In the records below, find the line containing "Image resolution: width=1060" and retype it and every line after it exactly, adding nothing.

---

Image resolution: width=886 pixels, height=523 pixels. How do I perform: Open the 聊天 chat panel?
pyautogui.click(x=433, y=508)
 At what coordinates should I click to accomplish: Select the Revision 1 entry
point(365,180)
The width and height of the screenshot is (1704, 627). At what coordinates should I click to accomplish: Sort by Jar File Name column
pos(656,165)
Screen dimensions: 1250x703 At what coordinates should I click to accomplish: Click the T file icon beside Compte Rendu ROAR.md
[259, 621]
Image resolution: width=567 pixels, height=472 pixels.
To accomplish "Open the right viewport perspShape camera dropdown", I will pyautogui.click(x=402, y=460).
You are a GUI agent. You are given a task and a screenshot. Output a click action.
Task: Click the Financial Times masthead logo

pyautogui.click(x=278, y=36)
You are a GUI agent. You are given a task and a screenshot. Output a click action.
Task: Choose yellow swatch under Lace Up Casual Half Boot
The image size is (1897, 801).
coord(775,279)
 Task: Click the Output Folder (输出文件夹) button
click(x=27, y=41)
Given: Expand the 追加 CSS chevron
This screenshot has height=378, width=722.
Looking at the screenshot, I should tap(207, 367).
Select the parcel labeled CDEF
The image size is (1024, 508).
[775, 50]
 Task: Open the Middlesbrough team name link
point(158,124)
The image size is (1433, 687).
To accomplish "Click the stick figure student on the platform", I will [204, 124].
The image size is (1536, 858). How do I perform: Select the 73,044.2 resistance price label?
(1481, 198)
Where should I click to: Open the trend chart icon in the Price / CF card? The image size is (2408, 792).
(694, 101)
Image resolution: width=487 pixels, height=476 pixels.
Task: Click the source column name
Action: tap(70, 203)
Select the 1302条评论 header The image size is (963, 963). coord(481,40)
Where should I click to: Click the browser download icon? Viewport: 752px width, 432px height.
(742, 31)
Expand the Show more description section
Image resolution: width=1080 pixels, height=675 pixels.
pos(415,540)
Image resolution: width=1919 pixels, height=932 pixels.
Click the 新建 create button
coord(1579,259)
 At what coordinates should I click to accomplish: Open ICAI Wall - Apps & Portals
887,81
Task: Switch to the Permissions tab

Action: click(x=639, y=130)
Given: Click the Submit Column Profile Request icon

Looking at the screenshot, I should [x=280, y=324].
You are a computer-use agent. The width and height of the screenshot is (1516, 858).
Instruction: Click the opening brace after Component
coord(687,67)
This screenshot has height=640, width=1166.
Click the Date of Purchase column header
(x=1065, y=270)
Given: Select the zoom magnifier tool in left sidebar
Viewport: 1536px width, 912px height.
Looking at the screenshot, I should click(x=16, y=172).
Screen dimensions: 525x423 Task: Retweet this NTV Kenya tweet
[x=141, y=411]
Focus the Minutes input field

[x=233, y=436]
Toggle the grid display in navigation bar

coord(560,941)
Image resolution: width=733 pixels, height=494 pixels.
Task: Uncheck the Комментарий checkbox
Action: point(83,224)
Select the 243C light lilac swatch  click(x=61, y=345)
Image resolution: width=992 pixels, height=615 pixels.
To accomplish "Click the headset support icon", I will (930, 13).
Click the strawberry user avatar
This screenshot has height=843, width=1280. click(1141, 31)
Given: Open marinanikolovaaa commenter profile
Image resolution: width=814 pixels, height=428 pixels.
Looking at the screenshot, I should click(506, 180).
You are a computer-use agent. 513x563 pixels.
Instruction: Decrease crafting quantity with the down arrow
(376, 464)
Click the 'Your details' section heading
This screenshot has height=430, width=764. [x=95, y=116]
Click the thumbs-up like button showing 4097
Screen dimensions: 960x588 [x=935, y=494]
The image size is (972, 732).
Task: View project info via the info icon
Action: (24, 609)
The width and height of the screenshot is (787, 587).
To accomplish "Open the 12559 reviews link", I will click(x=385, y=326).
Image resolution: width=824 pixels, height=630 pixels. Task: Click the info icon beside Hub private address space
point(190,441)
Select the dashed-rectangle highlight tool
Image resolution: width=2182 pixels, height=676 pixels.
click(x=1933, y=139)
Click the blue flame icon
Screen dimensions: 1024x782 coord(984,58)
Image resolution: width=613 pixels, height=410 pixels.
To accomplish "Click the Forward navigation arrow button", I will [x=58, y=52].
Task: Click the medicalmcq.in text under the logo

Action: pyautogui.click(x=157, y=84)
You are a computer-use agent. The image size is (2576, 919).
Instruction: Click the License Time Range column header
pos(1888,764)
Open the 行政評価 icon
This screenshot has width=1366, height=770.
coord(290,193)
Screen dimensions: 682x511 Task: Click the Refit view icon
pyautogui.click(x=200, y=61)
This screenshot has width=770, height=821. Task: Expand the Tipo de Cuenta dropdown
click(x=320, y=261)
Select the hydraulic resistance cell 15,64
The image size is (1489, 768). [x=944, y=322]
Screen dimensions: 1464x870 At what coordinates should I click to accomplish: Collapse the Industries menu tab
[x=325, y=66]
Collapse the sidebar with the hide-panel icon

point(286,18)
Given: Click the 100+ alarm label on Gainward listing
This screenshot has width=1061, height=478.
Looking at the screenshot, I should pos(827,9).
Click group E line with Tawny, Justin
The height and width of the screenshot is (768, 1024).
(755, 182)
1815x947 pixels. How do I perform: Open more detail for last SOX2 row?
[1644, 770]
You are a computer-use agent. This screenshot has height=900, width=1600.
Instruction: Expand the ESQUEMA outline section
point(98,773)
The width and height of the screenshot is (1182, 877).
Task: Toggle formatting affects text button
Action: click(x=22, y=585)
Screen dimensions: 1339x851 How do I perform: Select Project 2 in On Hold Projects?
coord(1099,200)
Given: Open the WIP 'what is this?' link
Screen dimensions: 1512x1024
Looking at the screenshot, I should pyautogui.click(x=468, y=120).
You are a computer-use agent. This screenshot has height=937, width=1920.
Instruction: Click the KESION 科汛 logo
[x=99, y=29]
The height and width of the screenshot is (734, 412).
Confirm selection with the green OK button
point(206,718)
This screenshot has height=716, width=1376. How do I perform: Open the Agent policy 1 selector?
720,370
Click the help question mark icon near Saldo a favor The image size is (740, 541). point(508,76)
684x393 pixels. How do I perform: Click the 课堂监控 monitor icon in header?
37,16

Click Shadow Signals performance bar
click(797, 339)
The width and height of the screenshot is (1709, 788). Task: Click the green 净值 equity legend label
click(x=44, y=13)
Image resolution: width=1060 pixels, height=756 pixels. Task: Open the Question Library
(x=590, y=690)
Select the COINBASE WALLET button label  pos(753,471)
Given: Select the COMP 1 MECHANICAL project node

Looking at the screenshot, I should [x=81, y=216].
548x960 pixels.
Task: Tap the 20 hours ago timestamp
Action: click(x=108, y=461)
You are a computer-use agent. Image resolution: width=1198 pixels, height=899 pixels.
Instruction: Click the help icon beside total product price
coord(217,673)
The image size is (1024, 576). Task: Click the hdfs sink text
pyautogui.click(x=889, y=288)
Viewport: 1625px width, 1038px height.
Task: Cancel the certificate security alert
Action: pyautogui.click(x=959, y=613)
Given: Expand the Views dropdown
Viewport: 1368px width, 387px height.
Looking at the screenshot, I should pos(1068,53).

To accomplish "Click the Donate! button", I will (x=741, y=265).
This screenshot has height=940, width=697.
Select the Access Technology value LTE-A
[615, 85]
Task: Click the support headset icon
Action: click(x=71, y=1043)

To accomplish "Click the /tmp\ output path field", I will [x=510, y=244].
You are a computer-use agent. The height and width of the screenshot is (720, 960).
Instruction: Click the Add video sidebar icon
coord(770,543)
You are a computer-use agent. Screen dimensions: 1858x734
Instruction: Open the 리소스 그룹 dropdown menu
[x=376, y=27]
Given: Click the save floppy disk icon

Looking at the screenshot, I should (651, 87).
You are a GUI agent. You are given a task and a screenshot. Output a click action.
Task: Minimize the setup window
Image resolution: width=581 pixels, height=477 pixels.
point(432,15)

---

**Solution to this problem**:
Image resolution: width=1060 pixels, height=756 pixels. Task: Open the Question Library
(x=590, y=690)
Select the COINBASE WALLET button label  pos(753,471)
Given: Select the COMP 1 MECHANICAL project node

Looking at the screenshot, I should [x=81, y=216].
548x960 pixels.
Task: Tap the 20 hours ago timestamp
Action: click(x=108, y=461)
You are a computer-use agent. Image resolution: width=1198 pixels, height=899 pixels.
Instruction: Click the help icon beside total product price
coord(217,673)
The image size is (1024, 576). Task: Click the hdfs sink text
pyautogui.click(x=889, y=288)
Viewport: 1625px width, 1038px height.
Task: Cancel the certificate security alert
Action: pyautogui.click(x=959, y=613)
Given: Expand the Views dropdown
Viewport: 1368px width, 387px height.
Looking at the screenshot, I should pos(1068,53).

To accomplish "Click the Donate! button", I will (x=741, y=265).
This screenshot has height=940, width=697.
Select the Access Technology value LTE-A
[615, 85]
Task: Click the support headset icon
Action: click(x=71, y=1043)

To accomplish "Click the /tmp\ output path field", I will [x=510, y=244].
You are a computer-use agent. The height and width of the screenshot is (720, 960).
Instruction: Click the Add video sidebar icon
coord(770,543)
You are a computer-use agent. Screen dimensions: 1858x734
Instruction: Open the 리소스 그룹 dropdown menu
[x=376, y=27]
Given: Click the save floppy disk icon

Looking at the screenshot, I should (651, 87).
You are a GUI agent. You are given a task and a screenshot. Output a click action.
Task: Minimize the setup window
Image resolution: width=581 pixels, height=477 pixels.
point(432,15)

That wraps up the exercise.